Excerpted records ::
---
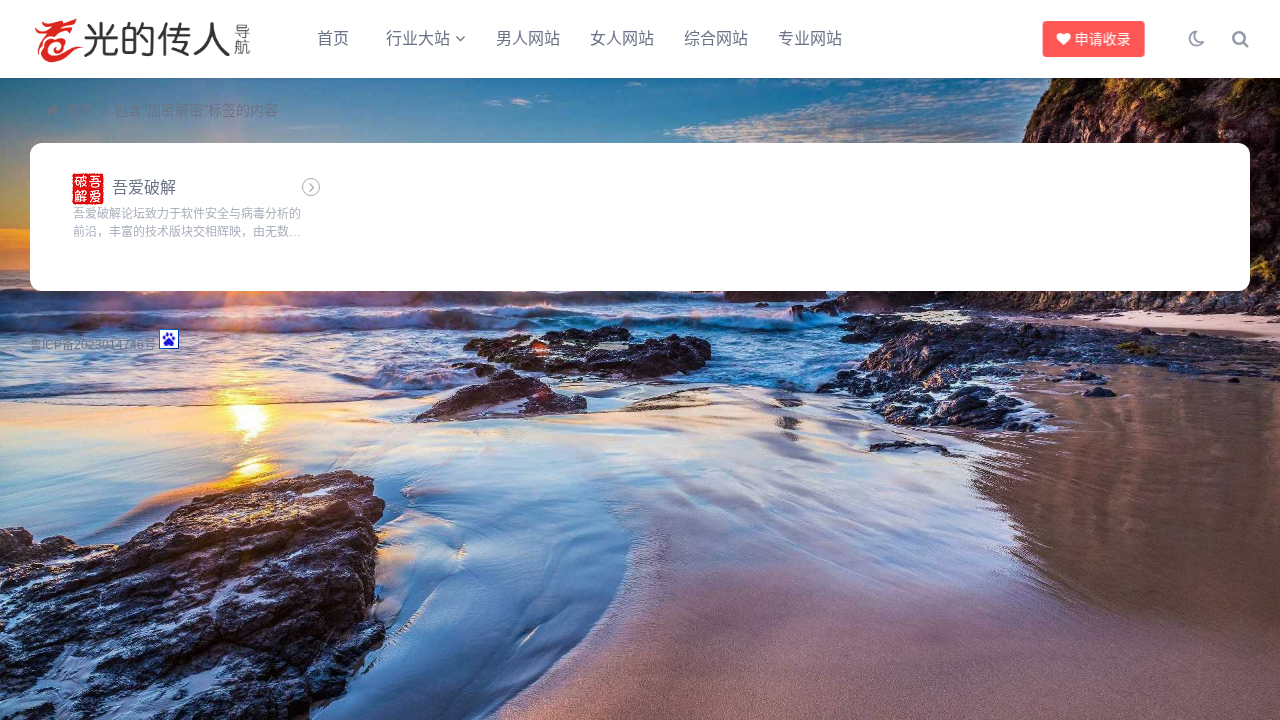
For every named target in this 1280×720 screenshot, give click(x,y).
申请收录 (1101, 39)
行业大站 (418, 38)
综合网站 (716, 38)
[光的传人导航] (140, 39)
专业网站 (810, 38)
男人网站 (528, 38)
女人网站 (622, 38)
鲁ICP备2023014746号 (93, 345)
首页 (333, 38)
---
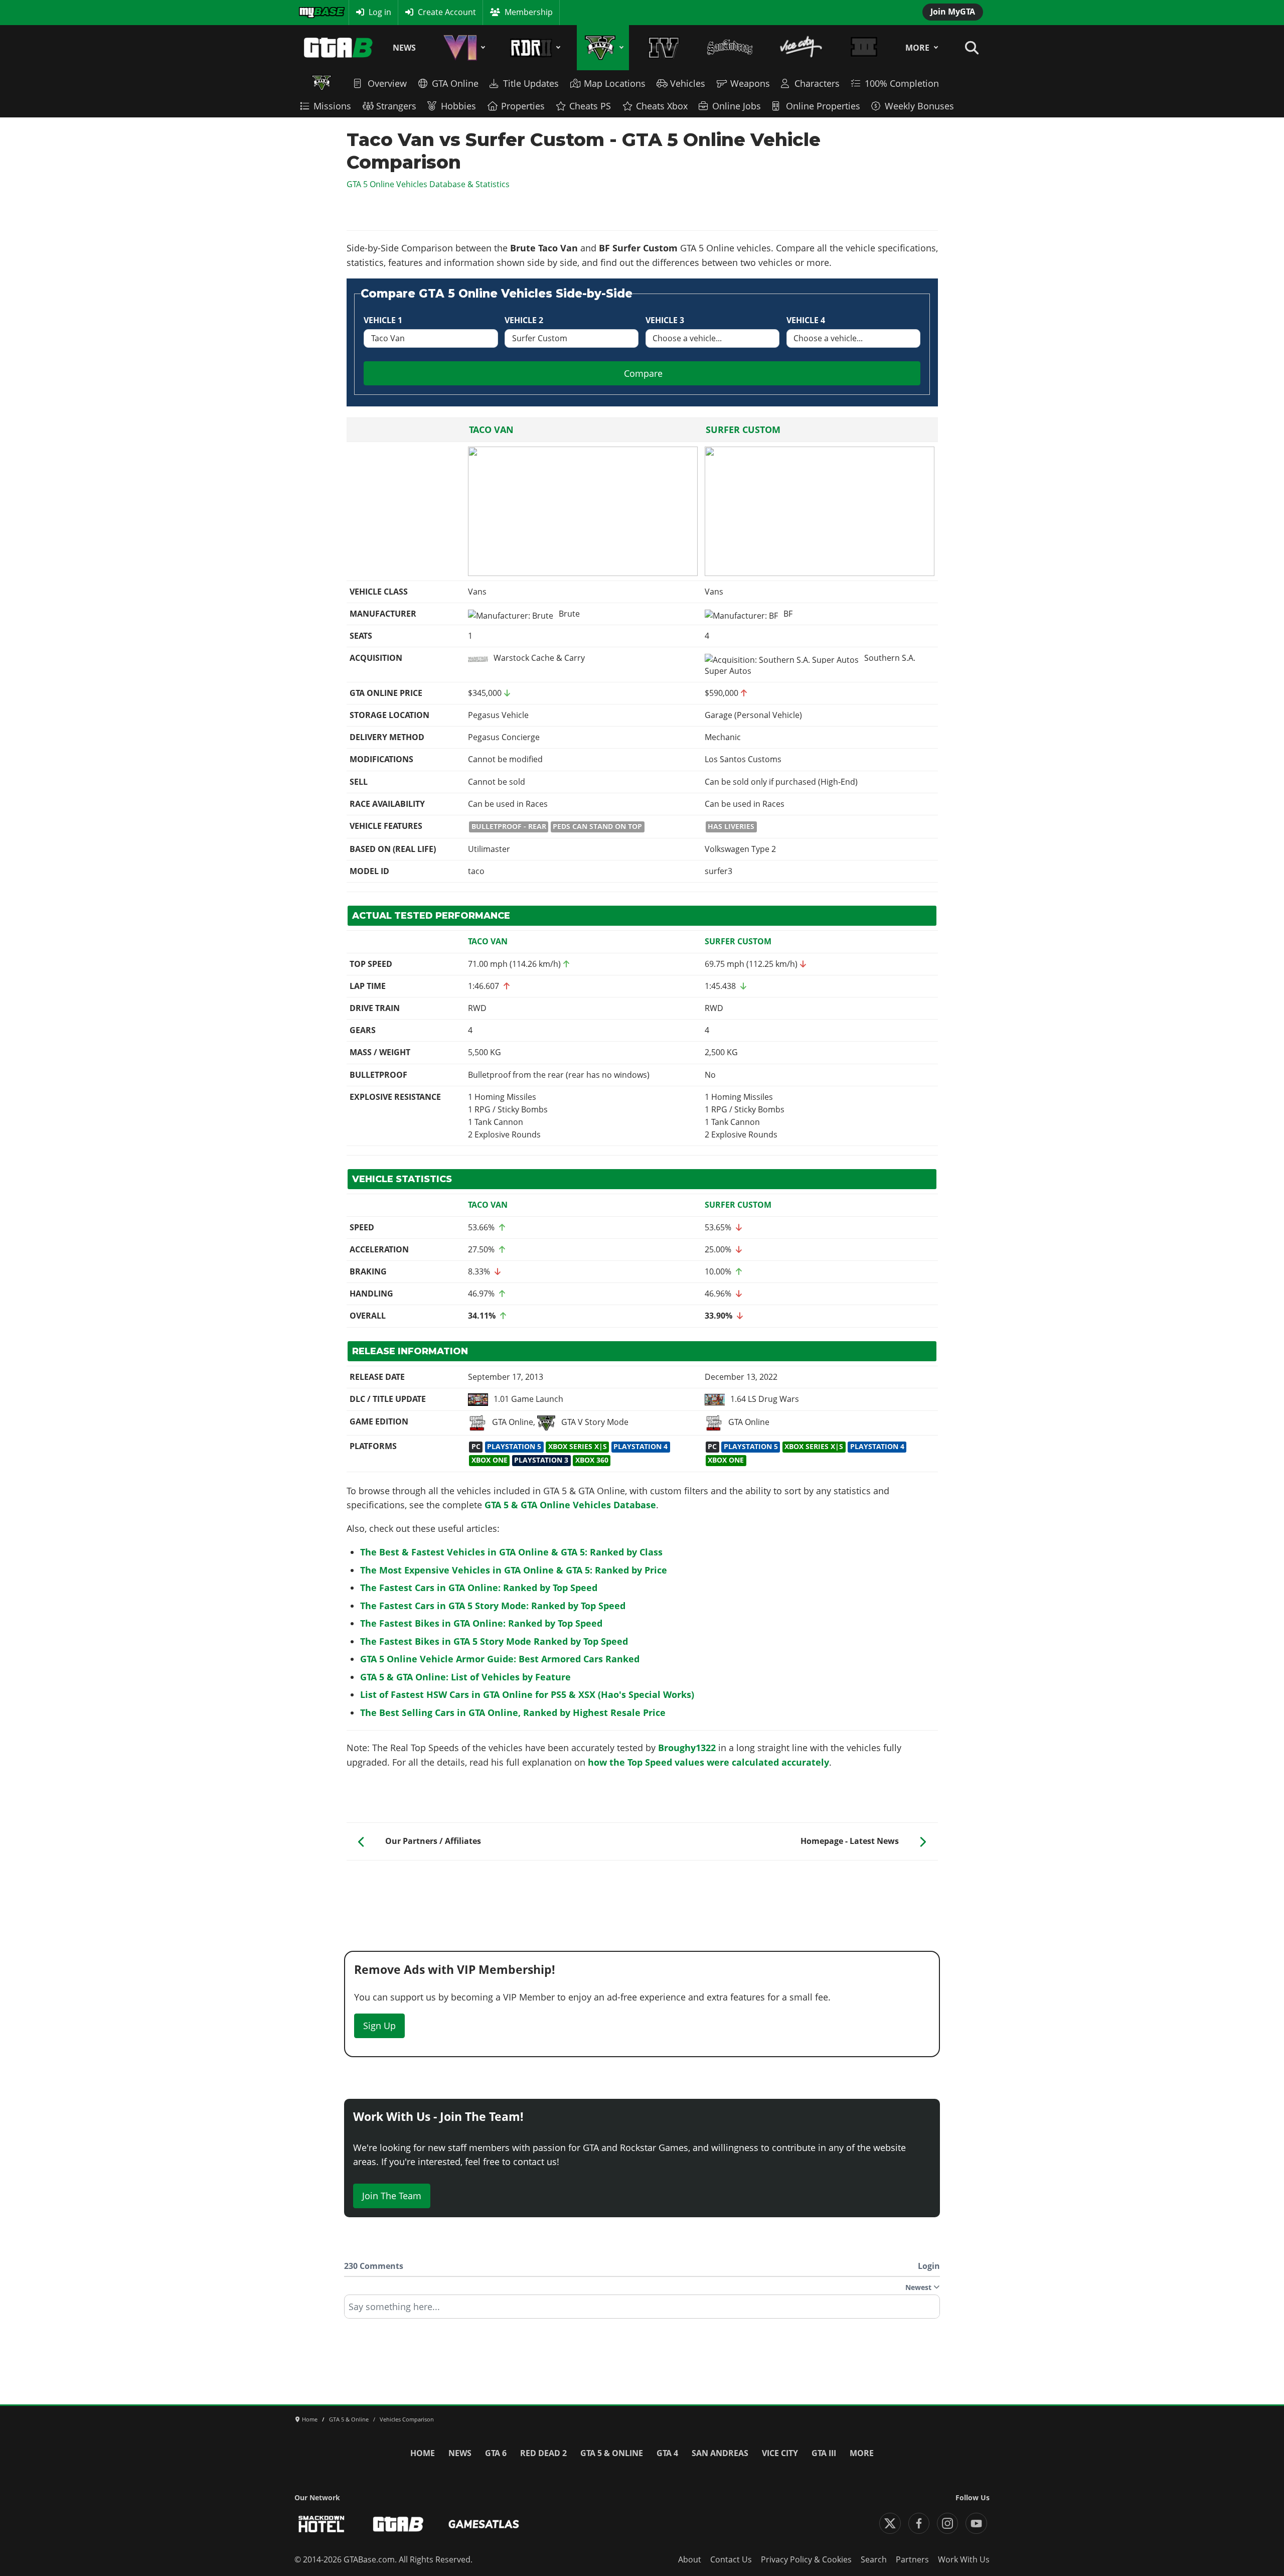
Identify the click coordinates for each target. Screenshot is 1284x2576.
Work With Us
---
How to complete this task ::
When a line in the material contains the string "click", copy that line.

Result of this task ::
For every named target in this 1280×720 screenshot, give click(x,y).
Identify the click coordinates for each target. Screenshot is 1284x2576.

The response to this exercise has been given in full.